Politik will Kontrolle behalten, um Spekulationen vorzubeugen
„Es gibt eine grundsätzliche Haltung, dass Erbbaurecht den Vorzug genießt vor dem Verkauf von Flächen“, bestätigt Frohnert. Damit sind die Entscheider im Kreis keineswegs allein. Weil Spekulationen mit Bauland vielerorts immer skurrilere Züge angenommen haben, versuchen Kommunen über Erbbauverträge Einfluss auf die Entwicklung zu nehmen. Oder per städtebaulichen Verträgen etwa die zügige Bebauung von Flächen zu erzwingen und kostentreibende Bodenspekulationen soweit wie möglich auszuschließen.
„Die Politik wollte eine Klärung, das hat im konkreten Fall gedauert“, so Frohnert. Nach Beratungen in den zuständigen Fachausschüssen habe der Kreistag im Frühjahr 2023 dem Verkauf zugestimmt. Die Summe habe dabei keine entscheidende Rolle gespielt. Nach Informationen der Redaktion war sie sechsstellig.
Bürgermeister Brackmann setzt auf die Neue Lübecker
Thorben Brackmann, Lauenburgs neuer Bürgermeister, ist selbst tätig geworden. „Das Projekt ist noch zur Amtszeit meines Vorgängers angeschoben worden. Ich hatte inzwischen aber selbst Kontakt mit der Neuen Lübecker“, bestätigt Brackmann. Danach zeigt er sich optimistisch: „Es bleibt bei dem Vorhaben, dort betreutes Wohnen zu errichten.

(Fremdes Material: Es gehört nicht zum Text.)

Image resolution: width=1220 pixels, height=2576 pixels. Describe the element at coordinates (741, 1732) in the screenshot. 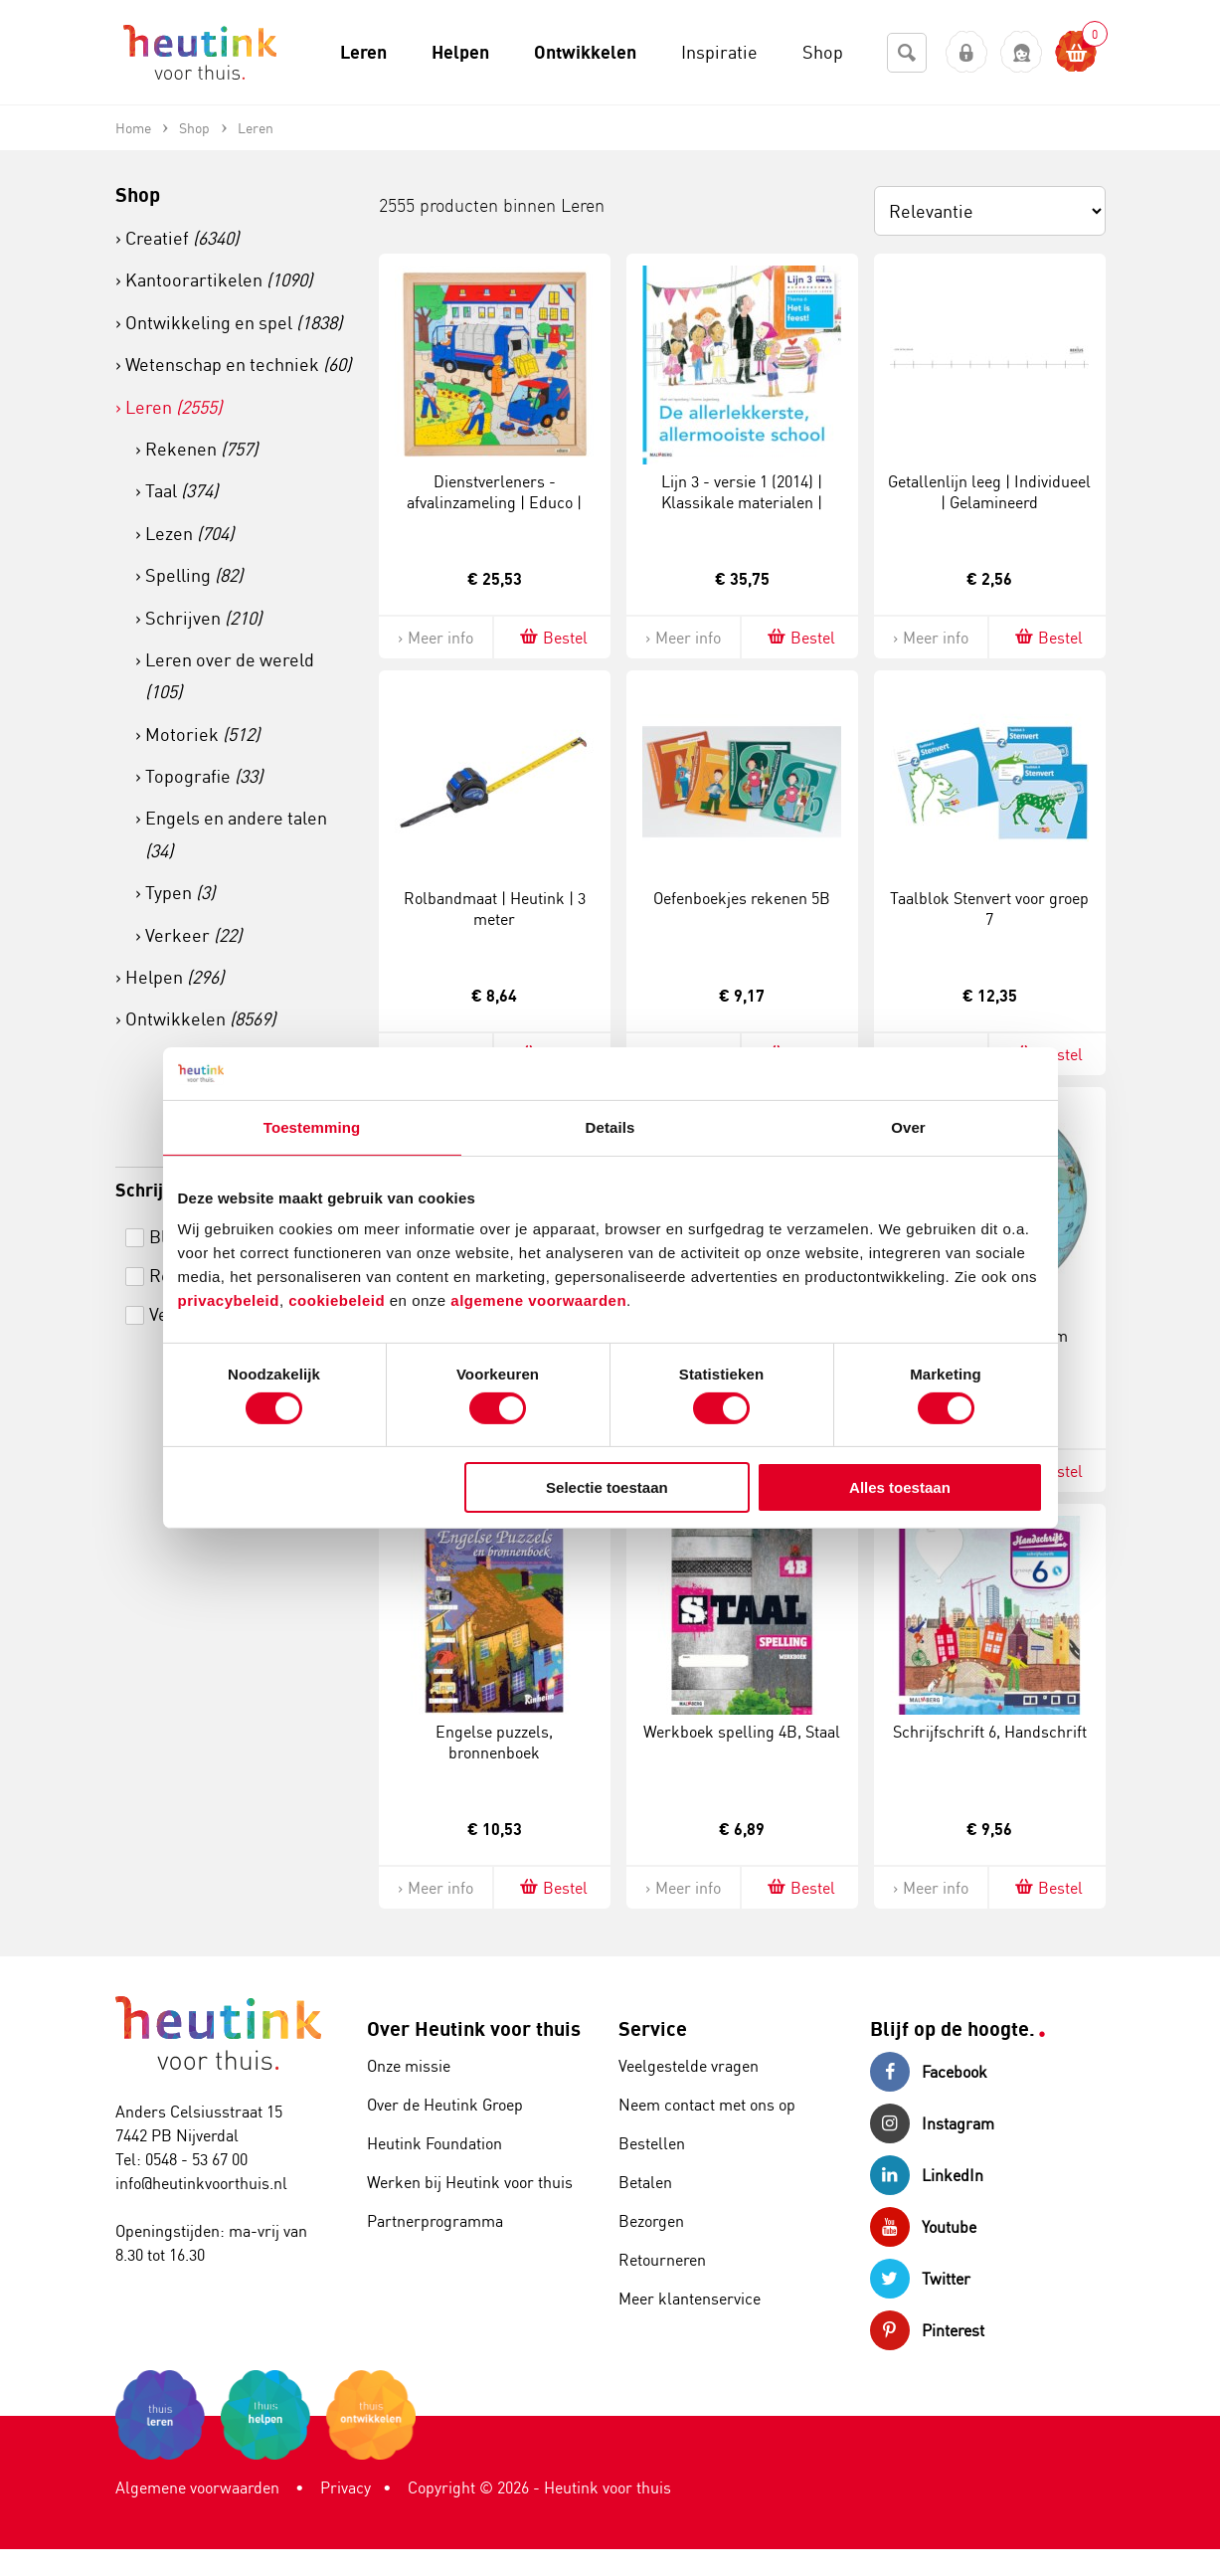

Und es soll auch dabei bleiben, dass die Awo den Service dort bietet.“
Der geänderte B-Plan sieht für das Vorhaben eine etwas größere Bebauungsdichte vor, lässt zudem eine größere Gebäudehöhe zu. Fragen nach den Beweggründen für das eigene Vorgehen, nach dem weiteren Zeitplan, einer denkbaren Fertigstellung sowie den Kosten hätten wir gern der NL gestellt. Doch auf Rückrufbitten wurde nicht reagiert.